DataKinds Are Not What You Think

The DataKinds language extension doesn’t work the way you think it does… probably. Of course I can’t possibly know what mental model you have for DataKinds. Perhaps you are one of the few who understand its true nature. But I’ve seen experts – yes, type-level Haskell wizards – fall into the trap that I’m about to expose.

How DataKinds are commonly explained

To set the stage, let’s take a look at how DataKinds are commonly explained.

Matt Parsons in his article “Basic Type Level Programming in Haskell” (2017) writes:

data Nat = Zero | Succ Nat

In plain Haskell, this definition introduces a new type Nat with two value constructors, Zero and Succ (which takes a value of type Nat). With the DataKinds extension, this also defines some extra new tidbits. We get a new kind Nat, which exists in a separate namespace. And we get two new types: a type constant 'Zero, which has the kind Nat, and a type constructor 'Succ, which accepts a type of kind Nat.

Sandy Maguire in his book “Thinking with Types” (2018) writes:

data Bool = False | True

… the data Bool definition above introduces the following things into scope (as usual):

  • A type constructor Bool of kind Type
  • A data constructor True of type Bool
  • A data constructor False of type Bool

However, when -XDataKinds is enabled, our definition of Bool also introduces the following into scope:

  • A new kind: Bool
  • A promoted data constructor 'True of kind Bool
  • A promoted data constructor 'False of kind Bool

Rebecca Skinner in her article “An Introduction to Type Level Programming” (2021) writes:

data ExampleColor = Red | Green | Blue

Here we’re creating a sum type with constructors Red, Green and Blue, but thanks to DataKinds we’re also creating a new Kind with types Red, Green and Blue.

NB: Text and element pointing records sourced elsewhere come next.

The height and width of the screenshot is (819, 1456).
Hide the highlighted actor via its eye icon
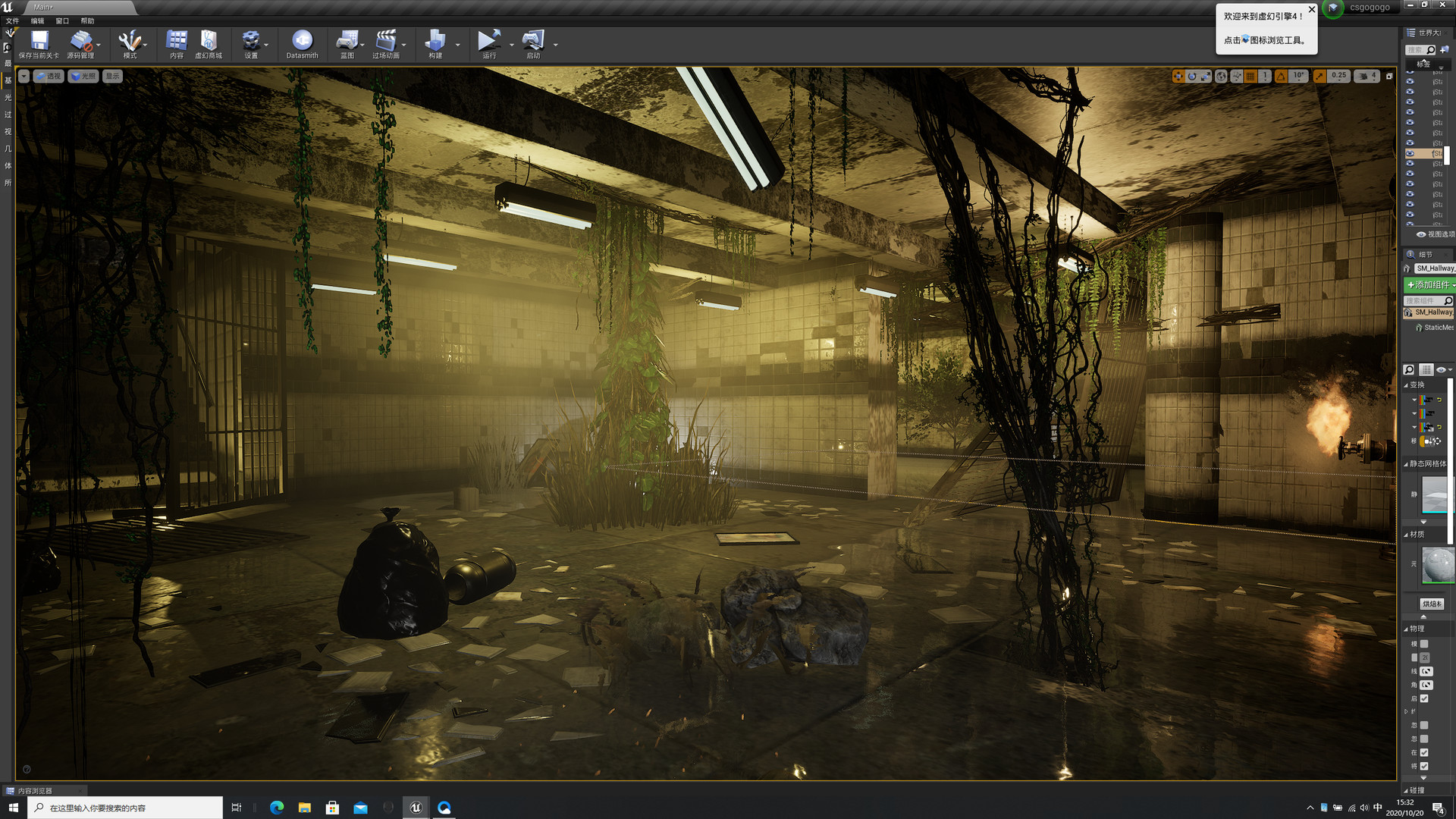[1410, 153]
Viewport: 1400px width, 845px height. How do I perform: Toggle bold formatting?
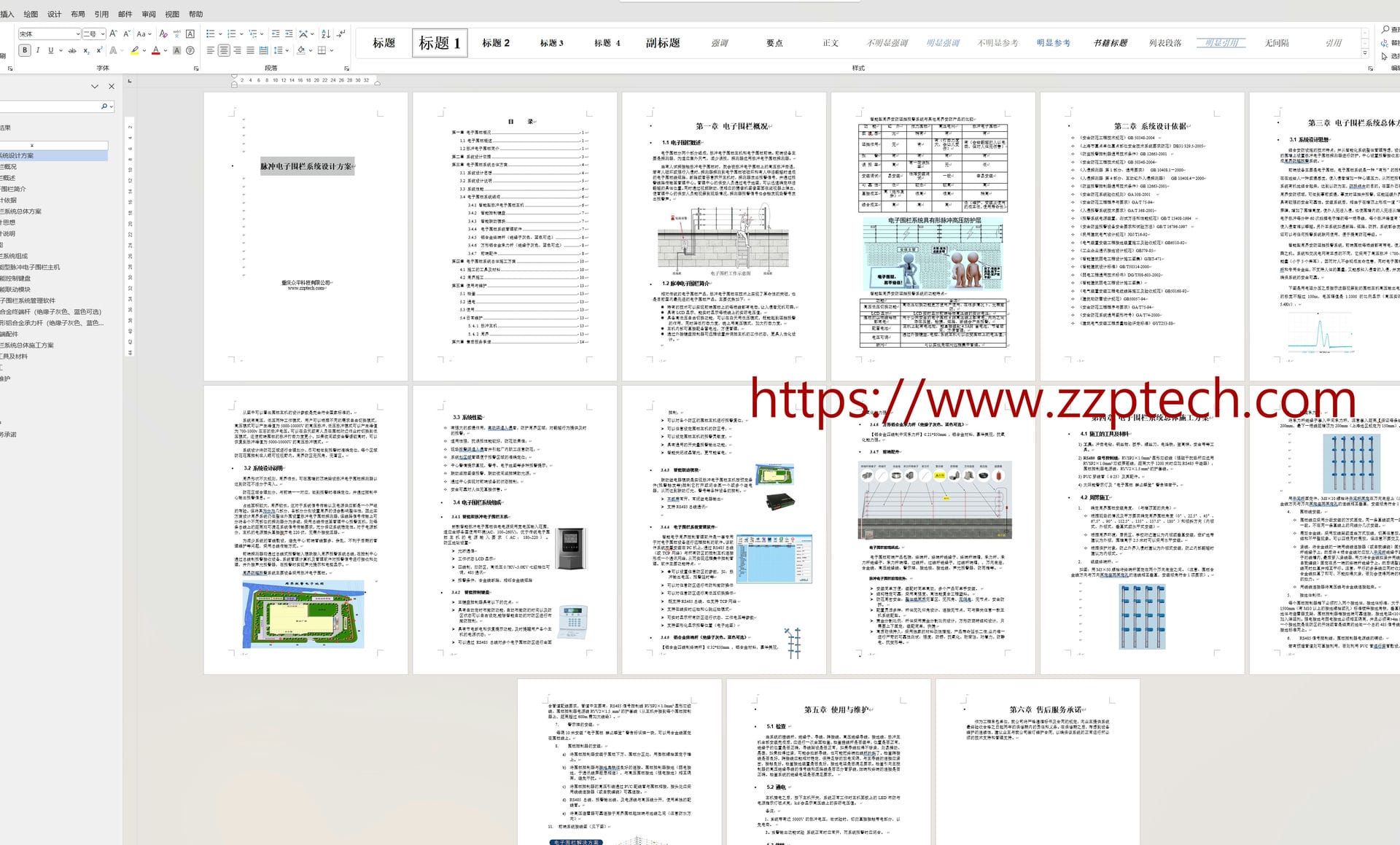[x=25, y=50]
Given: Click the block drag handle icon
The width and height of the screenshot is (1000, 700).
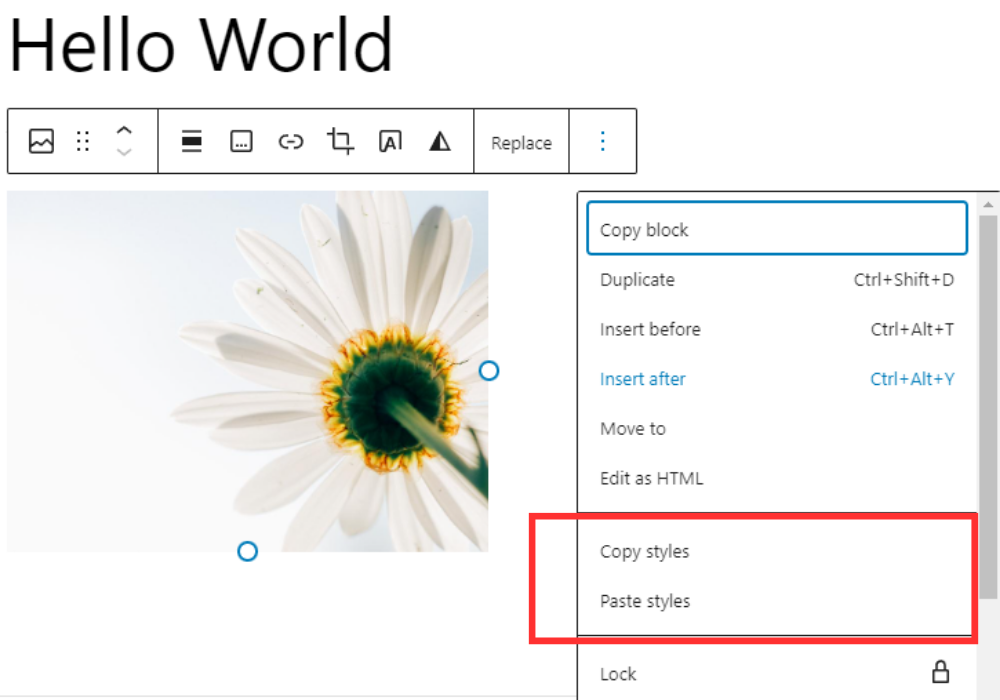Looking at the screenshot, I should tap(84, 141).
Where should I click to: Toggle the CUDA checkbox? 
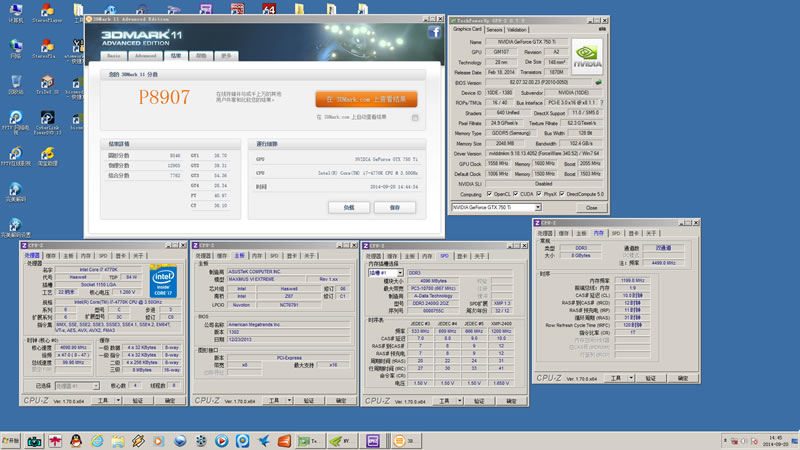515,194
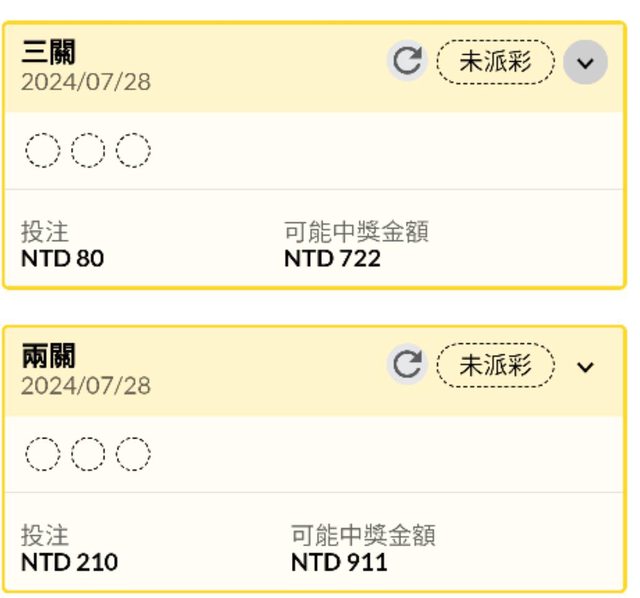The image size is (640, 598).
Task: Expand the 三關 bet details chevron
Action: point(585,63)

The common theme in those explanations is that kinds are created from types, as if there was some duplication happening behind the scenes:

duplication of types from kinds

What’s wrong with this explanation?

Prior to GHC 8.0 (2016), this model used to work just fine because types and kinds were indeed entirely separate. But with the introduction of the type-in-type axiom, this picture became outdated and misleading. Here are a few lines of code that do not quite fit within this framework:

type family Sing :: k -> Type

class FromSing k where
  fromSing :: Sing (a :: k) -> k

At first glance, this does not even seem related to the picture above. And yet it reveals a fatal flaw in it. In the type signature for fromSing, is k a type or a kind?

fromSing :: Sing (a :: k) -> k
                   --  ↑     ↑
                   -- kind  type

Well, the first occurrence is a kind, and the second occurrence is a type! How can one variable be a type and a kind simultaneously? This paradox is resolved by the following mental shift: there are no kinds. You heard that right.

  • Pre-8.0: terms have types, types have kinds.
  • Post-8.0: terms have types, types have types.

We used to have terms, types, and kinds. Now we’re down to terms and types. Occasionally, however, the old terminology is still convenient. Saying “type of a type” every time is a bit awkward, so we may say “kind” instead. The important thing to keep in mind is that a kind isn’t a thing in itself; a type can be used as a kind.

So in the example above, k is a type variable. It’s used as a kind in Sing (a :: k), so we might also call it a kind variable. However, this is a statement about how it’s used, not about what it is.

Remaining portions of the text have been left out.